I support this work as well.


> Congestion control algorithms apply to *any* flow of packets through a
> connectionless datagram network, not just TCP connections.
>

Indeed, well said.


> While we’re considering starting this new work, I’m wondering if we should
> also consider a new name too.
>
> I feel that in retrospect the name “congestion control” was a poor choice.
> Too often when I talk to people building their own home-grown transport
> protocol on top of UDP, and I ask them what congestion control algorithm
> they use, they smile smugly and say, “We don’t need congestion control.”
> They explain that their protocol won’t be used on congested networks.
>
> This is the problem of the terminology “congestion control”. When most
> people hear the term “network congestion” they assume they know what that
> means, by analogy to other kinds of congestion, like rush-hour traffic on
> the roads or a busy travel weekend at the airport. They assume, by analogy,
> that network congestion is a rare event that occurs on an occasional Friday
> night when everybody is watching streaming video, and there’s nothing they
> can do about that. They assume that congestion is the network’s fault and
> the network should fix it by having have more capacity.
>
> In reality, in the networking context, congestion control means sending
> data exactly as fast as the bottleneck link can carry it. If you send
> slower than the bottleneck link then you leave capacity unused, which is
> wasteful. If you send faster than the bottleneck link then the excess
> packets have to be discarded, which is wasteful. And the way that Reno or
> CUBIC do this is to occasionally send a little too fast, and then respond
> to the packet drops (or ECN marks) by slowing down. If we define
> “congestion” as the bottleneck link being at 100% utilization, then the job
> of Reno or CUBIC “congestion control” is to ensure that they create
> “congestion” in the network. If you upload a video to social media from
> your smartphone and your upstream Internet service is 10Mb/s, then you
> expect your smartphone to send at 10Mb/s. If you upgrade to 20Mb/s, then
> you expect your smartphone to send at 20Mb/s.

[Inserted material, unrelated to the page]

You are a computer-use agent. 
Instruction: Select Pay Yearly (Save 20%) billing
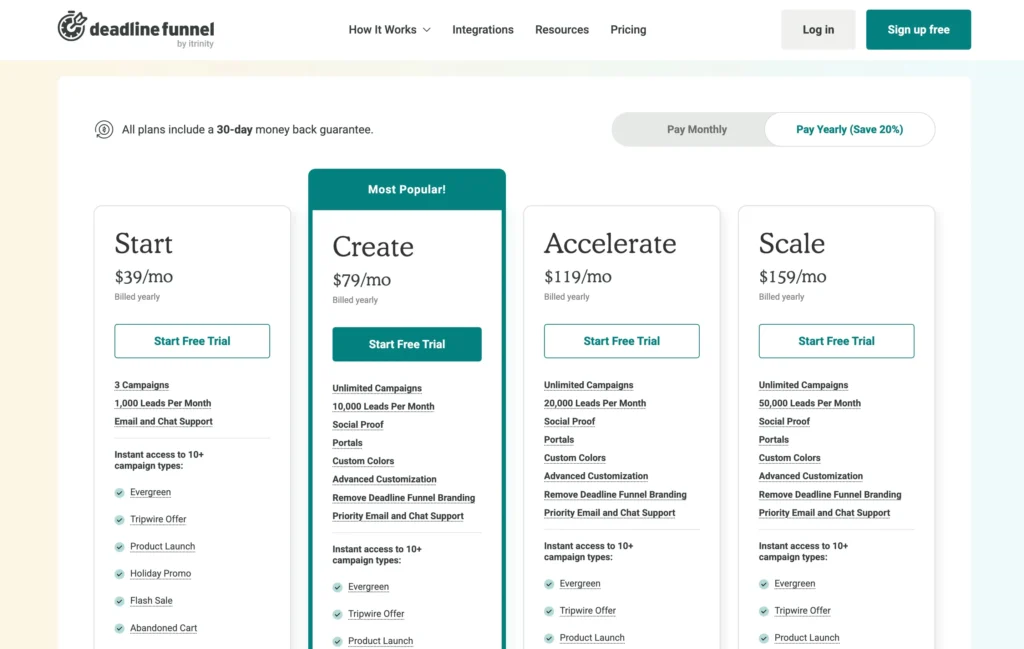[849, 129]
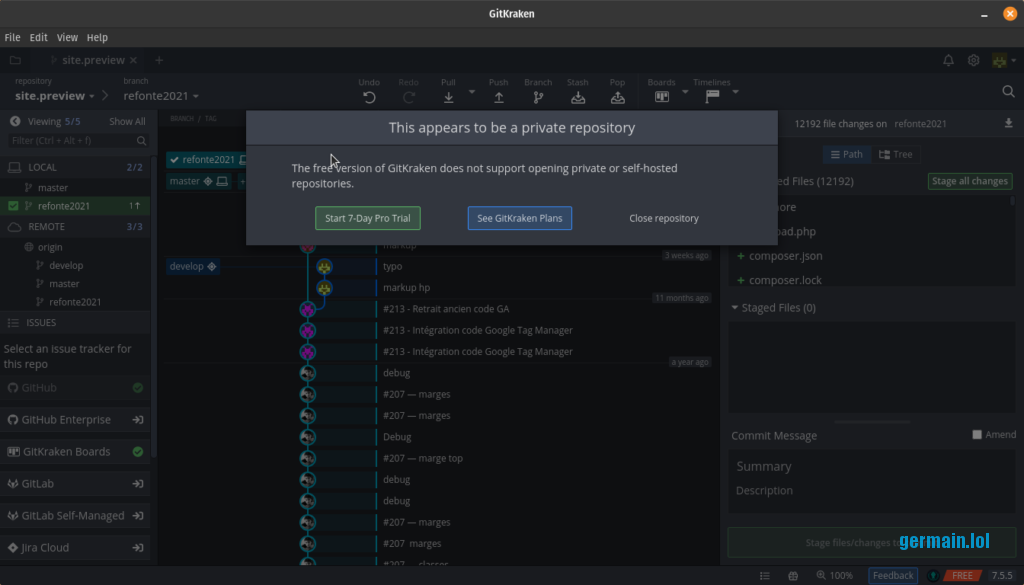
Task: Open the settings gear icon
Action: 973,60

If you upgrade to 30Mb/s,
> then you expect your smartphone to send at 30Mb/s. You expect your
> smartphone to drive your upstream link to the point of congestion and keep
> it there until the data transfer is complete. If it didn’t, you’d complain
> that you’re not getting the rate that you’re paying for.
>
> Expressed that way, who wouldn’t want a transport protocol that works out
> the best rate to send, to maximize the useful throughput it achieves?
>
> I would argue that “congested” is the desired state of a network (using
> the term “congested” with its technical meaning in this context). Anything
> less than “congested” means that data is not moving as fast as it could,
> and capacity is being wasted.
>

I would argue that we don't want to define network “congestion” as "the
bottleneck link being at 100% utilization". AFAIK the common definitions of
congestion have negative connotations and involve "excessive accumulation"
or "overload". However, "the bottleneck link being at 100% utilization" is
not necessarily "excessive accumulation" or "overload". Rather, if the
bottleneck queue is sufficiently short then "the bottleneck link being at
100% utilization" is a very desirable state that should have a name with a
positive connotation.

I would argue that "congested" is something closer to "excessive queuing
delay and/or loss". And that "excessive queuing delay and/or loss" can
happen even with low link utilization  if the buffer is sufficiently
shallow or the traffic is sufficiently bursty, so really is not very
closely tied to "the bottleneck link being at 100% utilization". The
"excessive queuing delay and/or loss" can also happen with low volumes of
data in flight relative to the BDP, under the same conditions of shallow
buffers or bursty traffic, so AFAICT congestion is also not tied to the
volume of data relative to the BDP.


> Given this, instead of continually having to explain to people that in the
> networking context the word “congestion” has a particular technical
> meaning, maybe it would be easier to pick new terminology, that is more
> easily understood. Other terms that describe equally well what a congestion
> control algorithm does might be “rate management algorithm”, “throughput
> optimizer”, or “throughput maximizer”.
>
> When we talk to people designing a new transport protocol, it’s easy for
> them to dismiss congestion control as uninteresting and unimportant, but
> it’s harder for them to say, “We don’t have any rate management algorithm,”
> or, “We don’t care about optimizing our throughput.”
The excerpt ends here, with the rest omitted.